Hi Mertol,

On 03/07/2009, at 6:49 PM, Mertol Ozyoney wrote:

ZFS SSD usage behaviour heavly depends on access pattern and for asynch ops ZFS will not use SSD's. I'd suggest you to disable SSD's , create a ram disk and use it as SLOG device to compare the performance. If performance doesnt change, it means that the measurement method have some flaws or you havent configured Slog correctly.

I did some tests with a ramdisk slog and the the write IOPS seemed to run about the 4k/s mark vs about 800/s when using the SSD as slog and 200/s without a slog.

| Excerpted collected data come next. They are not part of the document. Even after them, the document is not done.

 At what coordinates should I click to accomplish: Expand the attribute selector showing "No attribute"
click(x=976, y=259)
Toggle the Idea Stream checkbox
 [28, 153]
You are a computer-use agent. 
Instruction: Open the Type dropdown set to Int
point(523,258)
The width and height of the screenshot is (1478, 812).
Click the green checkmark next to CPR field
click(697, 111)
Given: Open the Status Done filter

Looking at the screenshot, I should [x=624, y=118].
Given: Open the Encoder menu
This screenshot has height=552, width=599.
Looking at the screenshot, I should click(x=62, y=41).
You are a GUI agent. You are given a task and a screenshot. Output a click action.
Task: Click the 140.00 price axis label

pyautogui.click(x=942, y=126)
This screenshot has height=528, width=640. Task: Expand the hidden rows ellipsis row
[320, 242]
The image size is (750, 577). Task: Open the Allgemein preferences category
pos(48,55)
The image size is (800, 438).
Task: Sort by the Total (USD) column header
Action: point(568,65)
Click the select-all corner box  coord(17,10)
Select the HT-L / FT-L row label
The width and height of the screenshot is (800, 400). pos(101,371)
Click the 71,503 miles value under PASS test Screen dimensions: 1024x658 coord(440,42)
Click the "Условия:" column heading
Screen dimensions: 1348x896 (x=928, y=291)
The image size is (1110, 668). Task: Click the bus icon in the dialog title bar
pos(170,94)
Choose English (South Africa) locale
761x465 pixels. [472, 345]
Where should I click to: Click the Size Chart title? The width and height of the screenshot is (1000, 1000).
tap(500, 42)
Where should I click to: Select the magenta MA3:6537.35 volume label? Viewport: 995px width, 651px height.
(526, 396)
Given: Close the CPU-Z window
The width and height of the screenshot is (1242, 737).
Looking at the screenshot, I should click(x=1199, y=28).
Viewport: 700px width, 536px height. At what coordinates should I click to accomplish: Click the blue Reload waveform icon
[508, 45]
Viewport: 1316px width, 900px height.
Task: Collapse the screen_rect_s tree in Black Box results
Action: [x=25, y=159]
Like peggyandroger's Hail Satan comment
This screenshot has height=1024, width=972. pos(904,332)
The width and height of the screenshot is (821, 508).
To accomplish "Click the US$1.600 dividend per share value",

# osol b117 RAID10+ramdisk slog
#
bash-3.2# time tar xf zeroes.tar; rm -rf zeroes/; | tee /root/zeroes- test-scalzi-dell-ramdisk_slog.txt
# tar
real    1m32.343s
# rm
real    0m44.418s

# linux+XFS on Hardware RAID
bash-3.2# time tar xf zeroes.tar; time rm -rf zeroes/; | tee /root/ zeroes-test-linux-lsimegaraid_bbwc.txt
#tar
real    2m27.791s
#rm
real    0m46.112s

Please note that SSD's are way slower then DRAM based write cache's. SSD's will show performance increase when you create load from multiple clients at the same time, as ZFS will be flushing the dirty cache sequantialy. So I'd suggest running the test from a lot of clients simultaneously

I'm sure that it will be a more performant system in general, however, it is this explicit set of tests that I need to maintain or improve performance on.